Caminar, mirar, contar – Paseo 18
Entre límites provinciales. Lluvia, niebla viento y naranjas.
Con amenaza de lluvia intensa y los tractores en todas las carreteras comarcales y nacionales salimos hacia Castellón a una hora que se podría calificar de inmunda. Al Alba, como la canción de Aute.
Como castigo al épico madrugón enchufo mi lista de spoti (lo siento, Gonzalo, es lo que hay) y les obligo a escuchar Aute a todo trapo hasta Alcañiz, donde me suplican que por favor lo deje o me ponga los auriculares. Con la música logro contener las emociones primarias y ando muuuy sosegada mirando el paisaje y esperando con tranquila contención la llegada a las cuevas de San José. No tengo demasiadas expectativas, pero sí una honda sensación de que me gustarán.
Afloramientos paleozoicos, abruptas crestas y suaves lomas conviven con suelos arcillosos,/ y el clima mediterráneo suave y húmedo que nos tendría recibir en destino parece que mutará hoy hacia otro más atlántico.

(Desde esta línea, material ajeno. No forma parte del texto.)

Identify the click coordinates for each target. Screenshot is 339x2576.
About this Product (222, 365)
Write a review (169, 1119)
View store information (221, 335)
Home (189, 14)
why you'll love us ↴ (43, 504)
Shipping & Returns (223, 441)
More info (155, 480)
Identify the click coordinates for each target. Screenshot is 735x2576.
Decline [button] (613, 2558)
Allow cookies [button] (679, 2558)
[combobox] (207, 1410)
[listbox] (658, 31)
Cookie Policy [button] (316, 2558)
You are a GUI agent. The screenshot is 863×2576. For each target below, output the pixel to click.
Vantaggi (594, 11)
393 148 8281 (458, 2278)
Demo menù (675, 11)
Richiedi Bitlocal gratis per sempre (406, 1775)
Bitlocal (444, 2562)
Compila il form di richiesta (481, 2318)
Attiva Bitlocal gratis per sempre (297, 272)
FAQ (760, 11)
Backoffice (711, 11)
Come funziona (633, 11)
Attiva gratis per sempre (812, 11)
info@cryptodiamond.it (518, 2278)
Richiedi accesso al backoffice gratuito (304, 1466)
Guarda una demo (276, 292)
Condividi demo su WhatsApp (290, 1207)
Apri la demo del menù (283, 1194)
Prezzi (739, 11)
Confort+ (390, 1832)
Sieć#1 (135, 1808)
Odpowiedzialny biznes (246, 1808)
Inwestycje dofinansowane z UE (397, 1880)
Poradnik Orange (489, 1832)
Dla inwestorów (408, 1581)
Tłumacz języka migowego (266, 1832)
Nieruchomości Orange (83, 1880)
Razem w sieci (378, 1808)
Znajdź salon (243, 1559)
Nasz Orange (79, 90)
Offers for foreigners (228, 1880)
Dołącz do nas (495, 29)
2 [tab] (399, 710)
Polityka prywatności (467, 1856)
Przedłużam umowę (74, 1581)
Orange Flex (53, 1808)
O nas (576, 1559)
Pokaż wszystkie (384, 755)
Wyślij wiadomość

Olivos de hojas casi blancas y almendros nos acompañan. Y la lluvia. La temperatura sigue bajando conforme atravesamos la áspera paramera turolense donde se sitúa el triángulo de las Bermudas del frío… dios, qué elección de fin de semana hemos hecho.
Me muevo a gusto por los límites, por las líneas fronterizas que rara vez son rectas y nunca resultan ser frontera de nada. Me van las carreteras de rango comarcal para abajo.
Sigue lloviendo.
Dejamos a un lado el Camino de Jaime I, conocido también como camino de la Lana o camino de los pilones, os contaré otro día por qué, y hacemos el esfuerzo de imaginar estos lugares en el primer cuarto del siglo XIII. Época medieval, reinos disgregados y noción de estado, tal y como la conocemos ahora, inexistente. Jaime el Conquistador, pura imagen del monarca medieval, heredero por parte de padre y madre de extensos territorios y, según las crónicas, con una poderosa personalidad, avanza por estos territorios con el único interés de cercar a los musulmanes y acabar con ellos. Jaime I fue rey de Aragón, Valencia y Mallorca, conde de Barcelona y de Urgell, señor de Montpellier y de otros feudos de Aquitania, y ocupa en la historia el puesto del rey ideal, santo, conquistador y justiciero, el látigo de los musulmanes.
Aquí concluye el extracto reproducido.